(Aim of the task) Each line from the one with "This screenshot has width=350, height=350." through the last line below must be written out exactly. Do not copy pictures.
====================
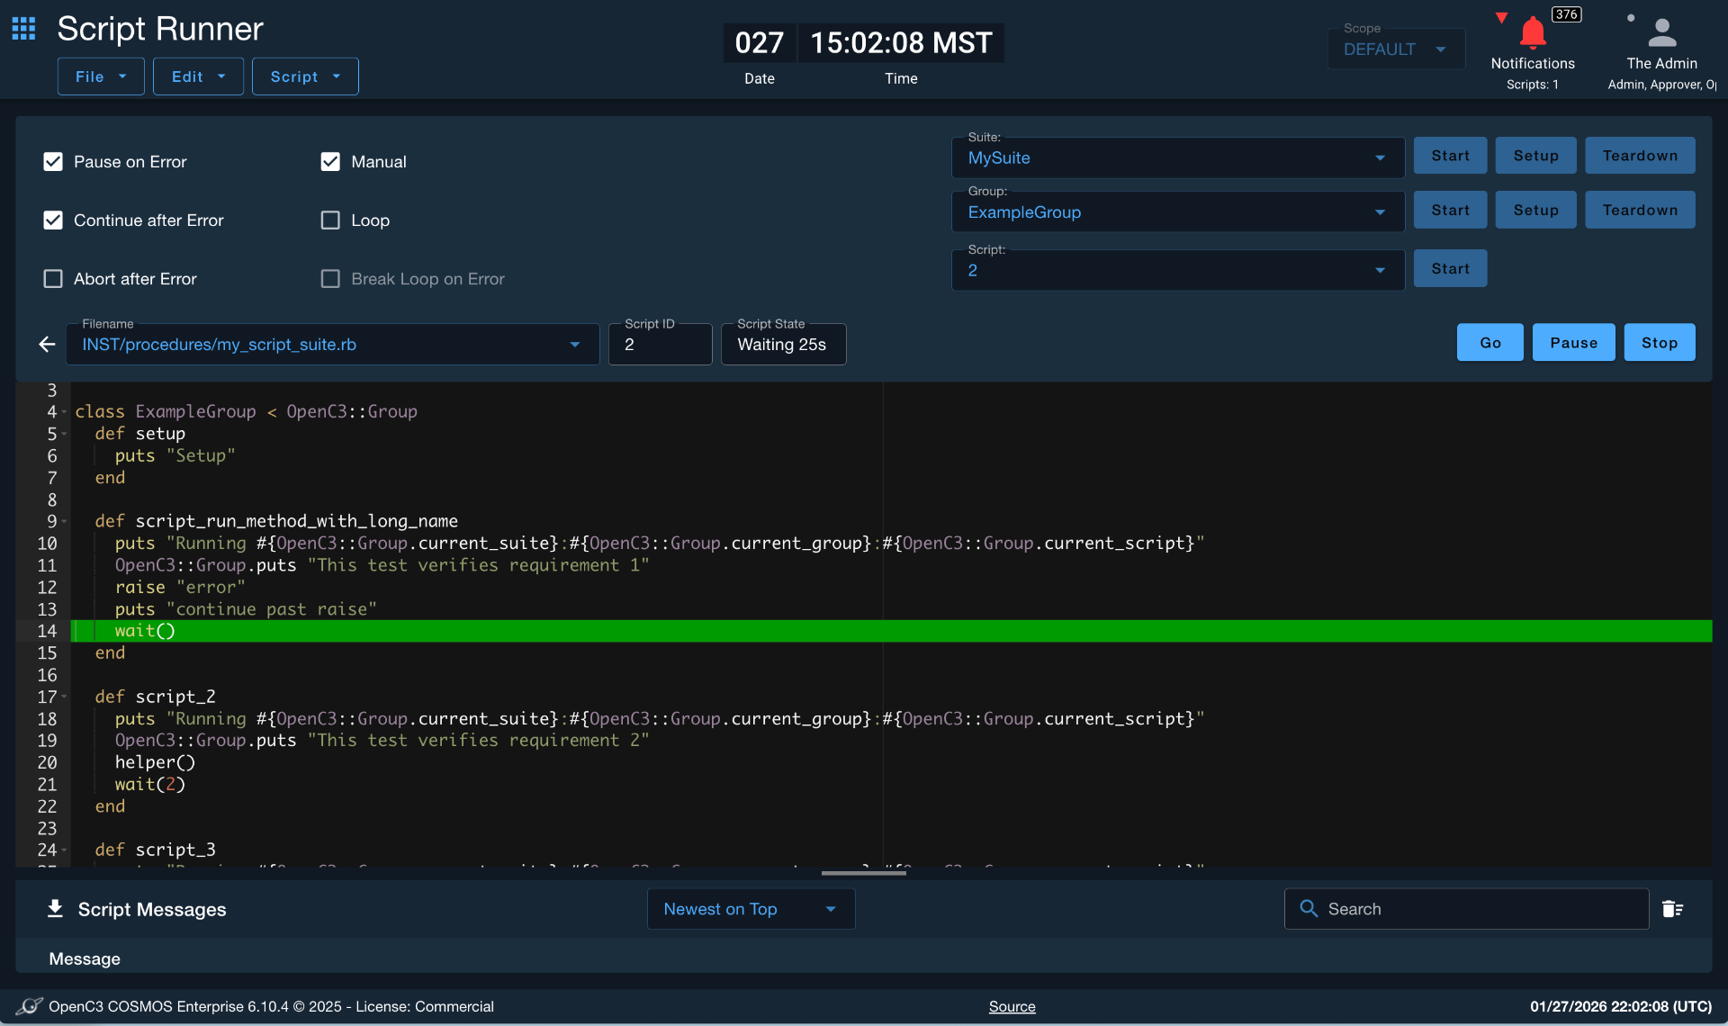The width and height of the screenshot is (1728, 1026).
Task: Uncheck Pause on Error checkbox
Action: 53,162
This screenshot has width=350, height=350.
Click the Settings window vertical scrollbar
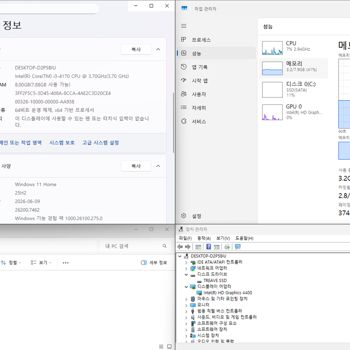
====================
(Task result)
This screenshot has width=350, height=350.
Click the Settings window vertical scrollbar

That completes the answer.